--- THE TASK ---
Rewrite everything from the start of the rows down to the line containing "Action: [527, 469]", replacing "star icon" with "star button" and keeping all else unchanged.

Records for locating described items
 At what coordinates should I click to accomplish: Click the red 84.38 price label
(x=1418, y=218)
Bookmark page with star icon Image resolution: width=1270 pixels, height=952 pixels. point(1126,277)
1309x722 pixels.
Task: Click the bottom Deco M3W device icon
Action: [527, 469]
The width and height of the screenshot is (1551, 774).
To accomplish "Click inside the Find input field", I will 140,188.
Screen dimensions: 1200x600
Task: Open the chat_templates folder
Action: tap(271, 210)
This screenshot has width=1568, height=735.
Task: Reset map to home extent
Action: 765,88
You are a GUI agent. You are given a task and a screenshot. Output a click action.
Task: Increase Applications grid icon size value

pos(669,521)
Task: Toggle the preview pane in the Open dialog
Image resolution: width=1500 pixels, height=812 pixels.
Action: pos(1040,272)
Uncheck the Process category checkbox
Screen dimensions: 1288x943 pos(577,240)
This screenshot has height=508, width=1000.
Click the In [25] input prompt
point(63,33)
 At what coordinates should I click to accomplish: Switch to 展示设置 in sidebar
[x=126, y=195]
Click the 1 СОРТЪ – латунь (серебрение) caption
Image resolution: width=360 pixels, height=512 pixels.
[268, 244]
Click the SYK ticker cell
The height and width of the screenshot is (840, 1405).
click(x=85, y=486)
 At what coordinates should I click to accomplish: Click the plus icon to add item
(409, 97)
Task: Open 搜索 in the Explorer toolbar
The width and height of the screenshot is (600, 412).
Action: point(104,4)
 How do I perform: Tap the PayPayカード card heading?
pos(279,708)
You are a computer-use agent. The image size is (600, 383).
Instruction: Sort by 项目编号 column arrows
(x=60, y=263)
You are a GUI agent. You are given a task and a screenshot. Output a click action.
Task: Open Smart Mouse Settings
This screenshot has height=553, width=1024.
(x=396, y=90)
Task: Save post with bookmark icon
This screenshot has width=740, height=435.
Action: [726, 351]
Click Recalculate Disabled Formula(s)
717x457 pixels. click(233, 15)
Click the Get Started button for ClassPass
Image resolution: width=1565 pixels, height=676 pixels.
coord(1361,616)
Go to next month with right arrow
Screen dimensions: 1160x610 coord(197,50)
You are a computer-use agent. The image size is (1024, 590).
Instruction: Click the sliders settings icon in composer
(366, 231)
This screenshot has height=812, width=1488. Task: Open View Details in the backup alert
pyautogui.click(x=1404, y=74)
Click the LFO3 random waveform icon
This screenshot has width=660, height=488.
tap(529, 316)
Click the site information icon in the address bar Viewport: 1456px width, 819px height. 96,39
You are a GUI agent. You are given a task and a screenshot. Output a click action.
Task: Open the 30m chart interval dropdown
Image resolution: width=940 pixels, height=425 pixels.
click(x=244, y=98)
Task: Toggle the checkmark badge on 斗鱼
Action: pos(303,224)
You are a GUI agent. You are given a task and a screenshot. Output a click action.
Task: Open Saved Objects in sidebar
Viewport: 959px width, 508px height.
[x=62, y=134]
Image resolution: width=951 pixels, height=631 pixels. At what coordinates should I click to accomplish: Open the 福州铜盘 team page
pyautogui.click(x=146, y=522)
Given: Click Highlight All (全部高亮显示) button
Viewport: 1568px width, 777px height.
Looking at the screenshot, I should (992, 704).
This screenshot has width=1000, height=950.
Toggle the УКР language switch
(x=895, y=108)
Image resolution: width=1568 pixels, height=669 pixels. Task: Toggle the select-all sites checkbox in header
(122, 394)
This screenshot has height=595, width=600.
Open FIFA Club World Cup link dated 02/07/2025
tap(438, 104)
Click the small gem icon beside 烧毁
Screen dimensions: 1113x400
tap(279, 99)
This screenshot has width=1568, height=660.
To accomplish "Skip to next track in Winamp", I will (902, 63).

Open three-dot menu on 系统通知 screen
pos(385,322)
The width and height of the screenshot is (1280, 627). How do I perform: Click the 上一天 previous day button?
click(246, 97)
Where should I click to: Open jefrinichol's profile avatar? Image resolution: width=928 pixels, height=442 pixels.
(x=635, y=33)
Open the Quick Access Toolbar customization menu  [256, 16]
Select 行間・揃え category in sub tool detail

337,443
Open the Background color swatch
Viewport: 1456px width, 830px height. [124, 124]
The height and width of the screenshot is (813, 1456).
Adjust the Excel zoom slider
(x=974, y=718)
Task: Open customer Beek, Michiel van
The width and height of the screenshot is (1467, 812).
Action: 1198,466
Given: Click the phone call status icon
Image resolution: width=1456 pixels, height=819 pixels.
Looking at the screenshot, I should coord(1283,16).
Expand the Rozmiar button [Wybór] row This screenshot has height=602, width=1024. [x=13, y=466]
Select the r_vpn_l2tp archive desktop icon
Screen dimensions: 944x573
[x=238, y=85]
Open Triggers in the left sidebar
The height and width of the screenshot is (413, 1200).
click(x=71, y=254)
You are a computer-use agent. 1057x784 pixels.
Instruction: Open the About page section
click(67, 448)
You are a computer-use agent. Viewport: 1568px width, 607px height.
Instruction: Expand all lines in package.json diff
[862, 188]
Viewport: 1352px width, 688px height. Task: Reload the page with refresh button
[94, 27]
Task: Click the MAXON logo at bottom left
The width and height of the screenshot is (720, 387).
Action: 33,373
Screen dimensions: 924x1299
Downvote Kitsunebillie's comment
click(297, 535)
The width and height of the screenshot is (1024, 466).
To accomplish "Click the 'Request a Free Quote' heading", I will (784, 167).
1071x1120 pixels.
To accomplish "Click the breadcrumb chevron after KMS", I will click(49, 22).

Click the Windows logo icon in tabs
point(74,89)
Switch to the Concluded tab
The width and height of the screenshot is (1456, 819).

--- ANSWER TO THIS PROBLEM ---
 At what coordinates should I click to accomplish: Click the red 84.38 price label
(x=1418, y=218)
Bookmark page with star button Image resolution: width=1270 pixels, height=952 pixels. point(1126,277)
1309x722 pixels.
Task: Click the bottom Deco M3W device icon
Action: [527, 469]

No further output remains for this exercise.